Wednesday, September 19, 2018

Six of the Best 818

"One thing I heard a few times at Liberal Democrat Conference was an assertion along the lines of 'most people are centrists, therefore they’ll want to join us and vote for us if we just give them a chance'." Nick Barlow unpicks this centrist fallacy.

Want a guide to making your voice heard on the proposed changes to the Lib Dem membership and constitution? Paul Walter is your man.

Antonio Garcia Martinez says Silicon Valley's economics are fuelling a new caste system: "One of the most refreshing things about living in Europe (or small towns in the rural US) is  knowing that the poor aren’t condemned to a completely separate, and inferior, life. Your place in the world isn’t wholly defined by wealth. The story is rather different in San Francisco."

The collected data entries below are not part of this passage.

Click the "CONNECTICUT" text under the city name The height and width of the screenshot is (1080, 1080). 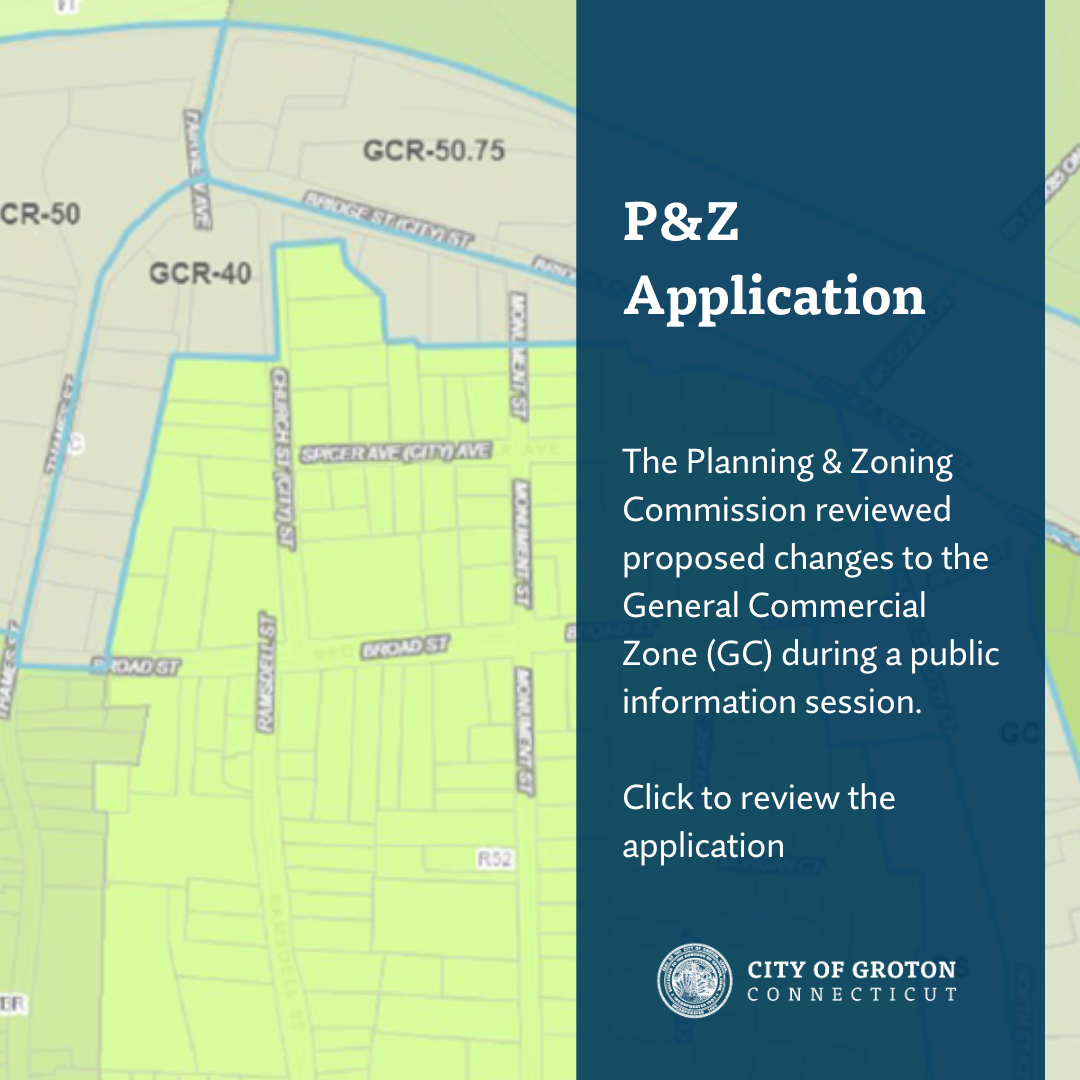(852, 995)
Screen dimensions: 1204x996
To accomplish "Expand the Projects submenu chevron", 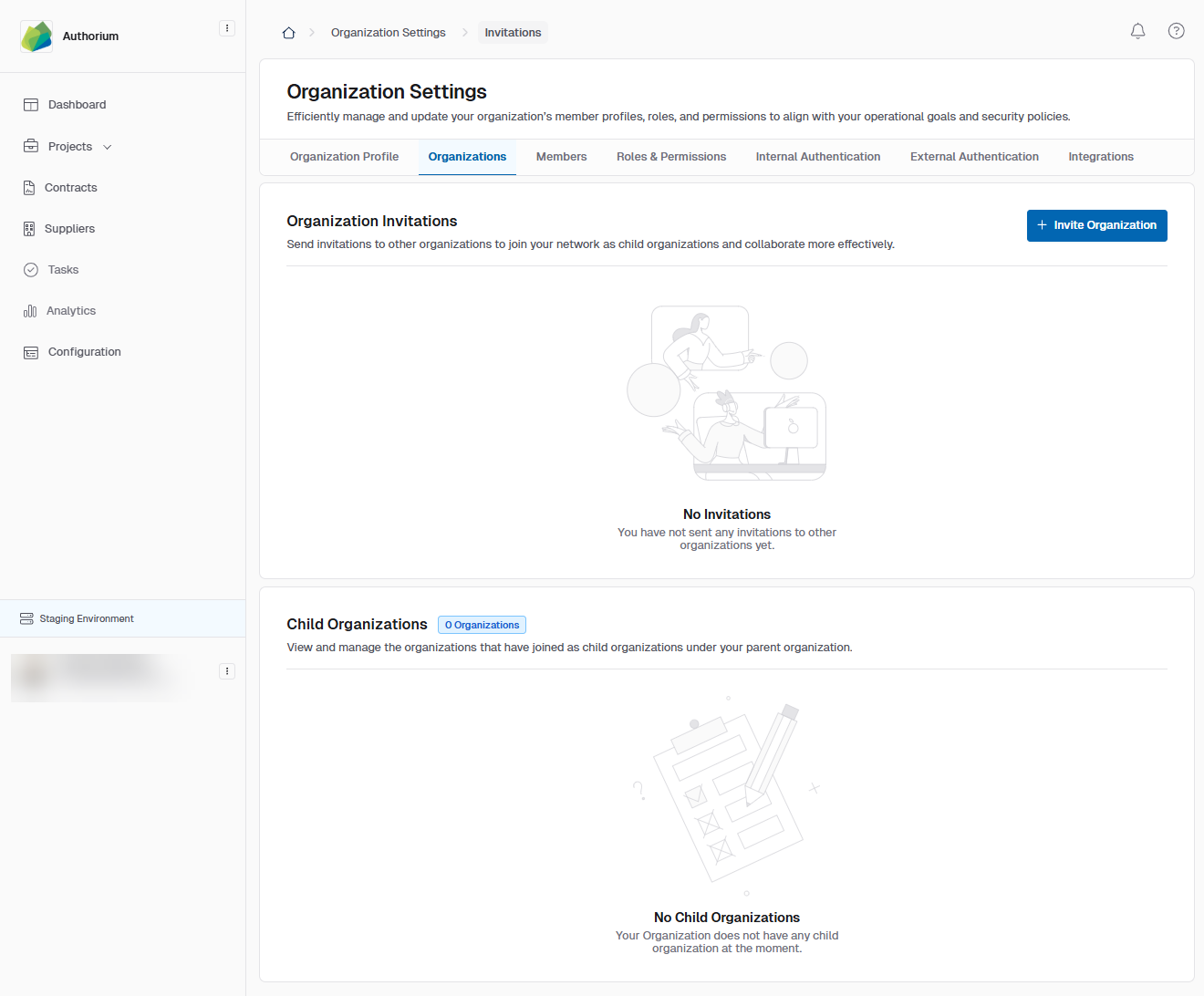I will coord(108,147).
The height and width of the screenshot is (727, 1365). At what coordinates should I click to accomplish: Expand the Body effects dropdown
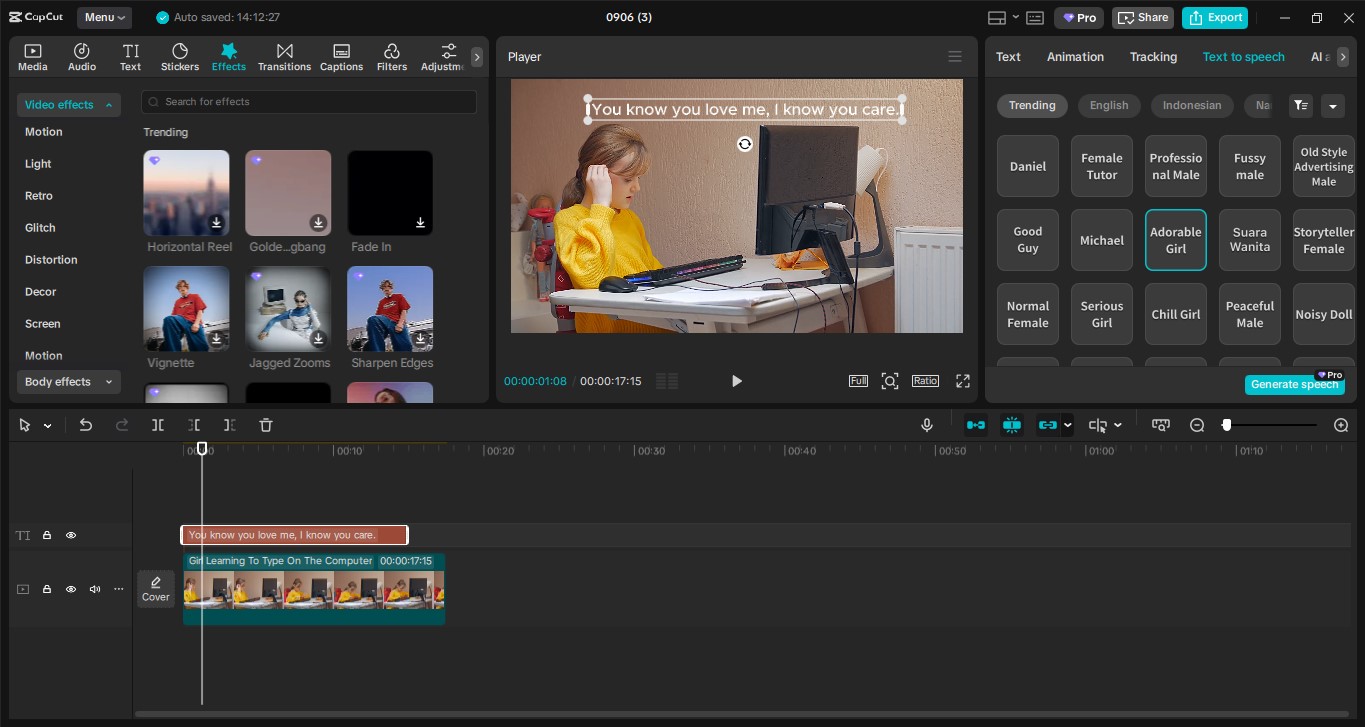[68, 381]
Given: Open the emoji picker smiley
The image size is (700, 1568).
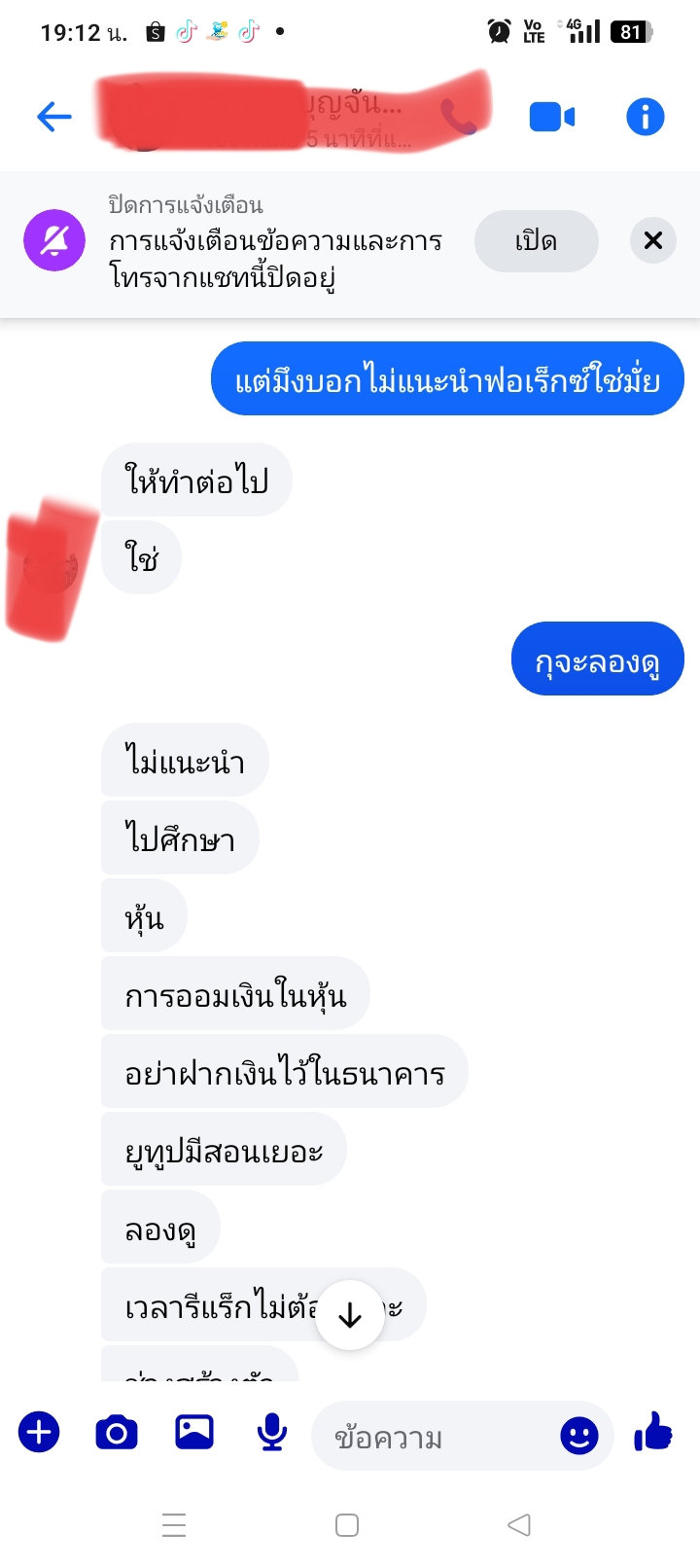Looking at the screenshot, I should pos(579,1435).
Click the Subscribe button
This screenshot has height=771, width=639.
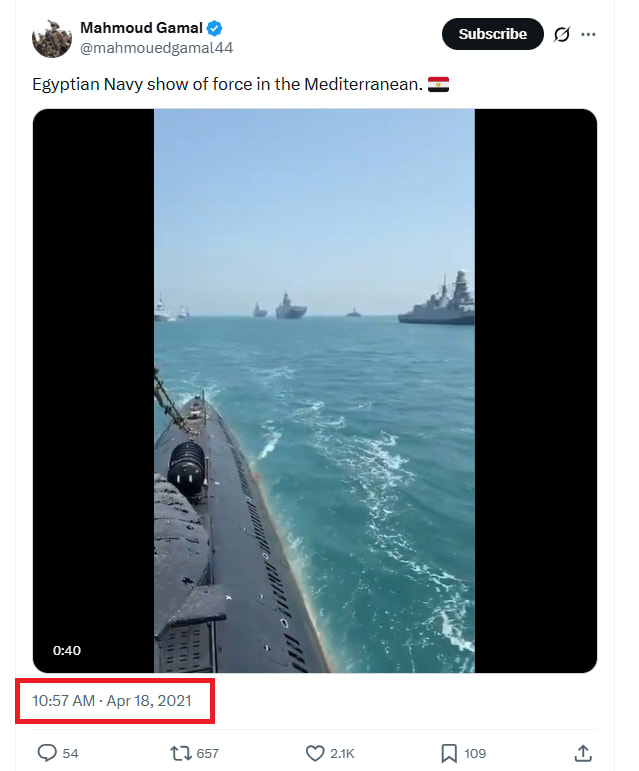click(x=493, y=34)
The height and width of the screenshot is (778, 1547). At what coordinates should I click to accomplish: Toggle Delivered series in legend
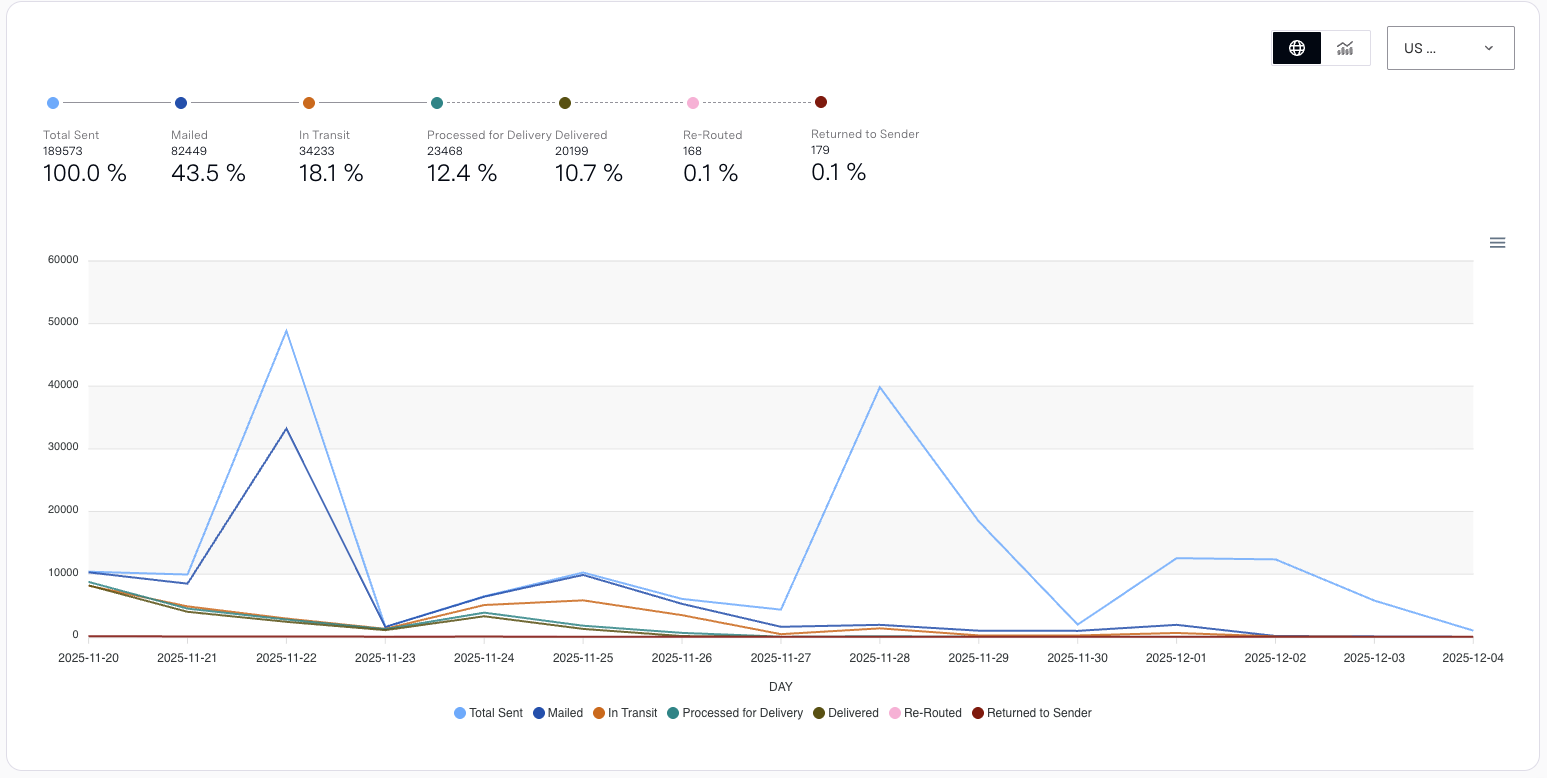(x=846, y=713)
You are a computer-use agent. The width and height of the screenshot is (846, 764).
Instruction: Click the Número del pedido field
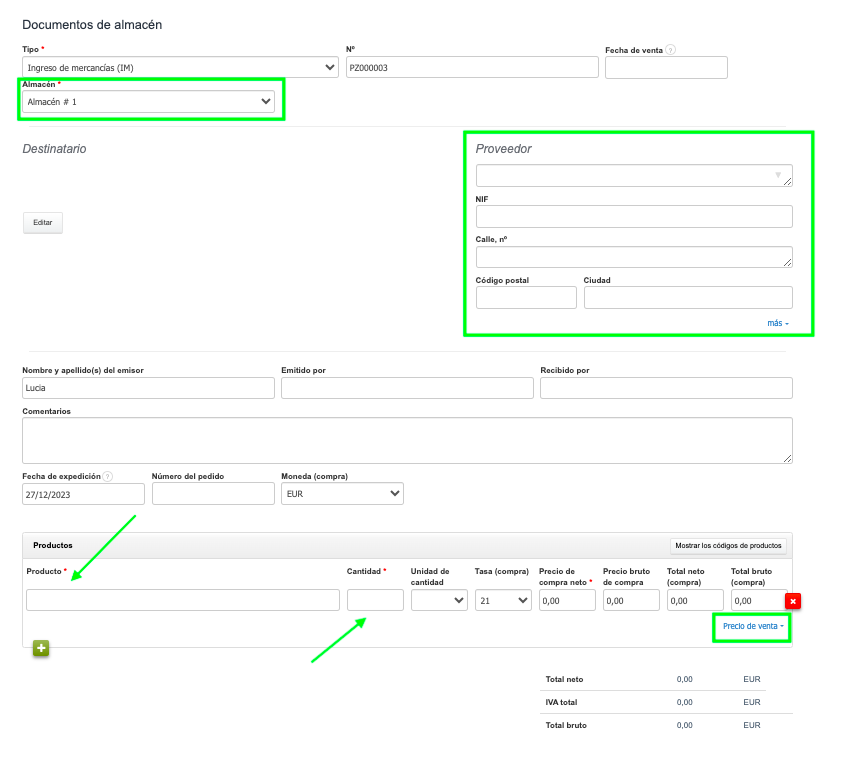click(213, 494)
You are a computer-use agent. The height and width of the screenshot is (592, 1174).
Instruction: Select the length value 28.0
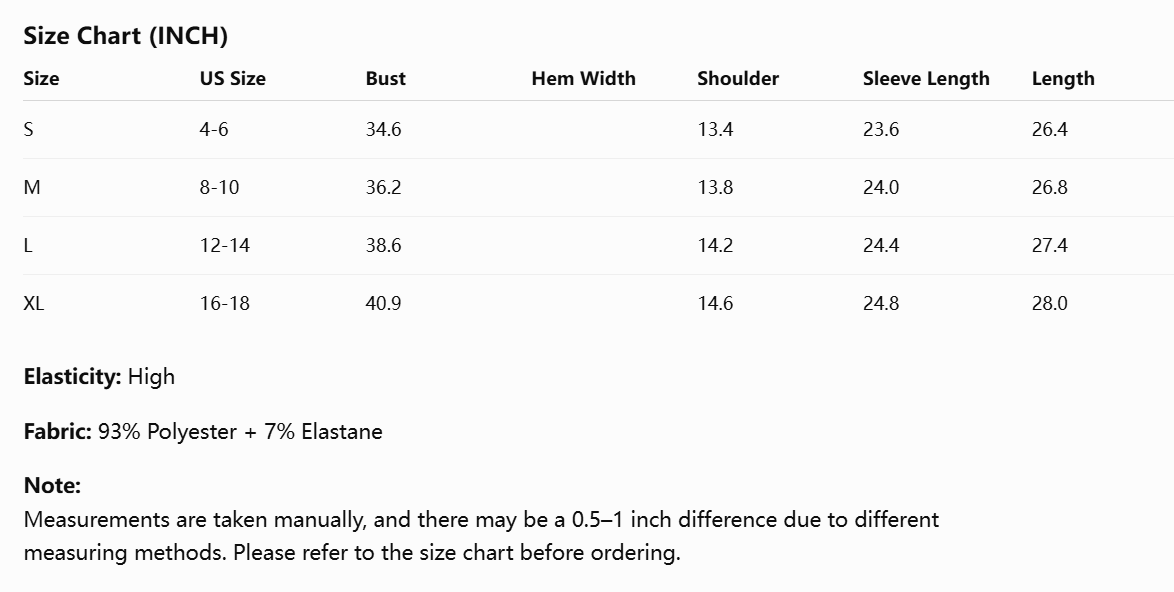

"Like a shooting star, Willkie burned brightly, if briefly, over this country’s political landscape, leaving behind an astonishing legacy of bipartisanship that had an outsize impact on the outcome of the war." Lynne Olson reviews a biography of Wendell Willkie, the unsuccessful Republican challenger to FDR in 1940.

Alex Evans argues that we should address political polarisation as a clinical psychologist would help the traumatised.

Richard Bratby shares tales of UFOs and mysterious big cats from Cannock Chase.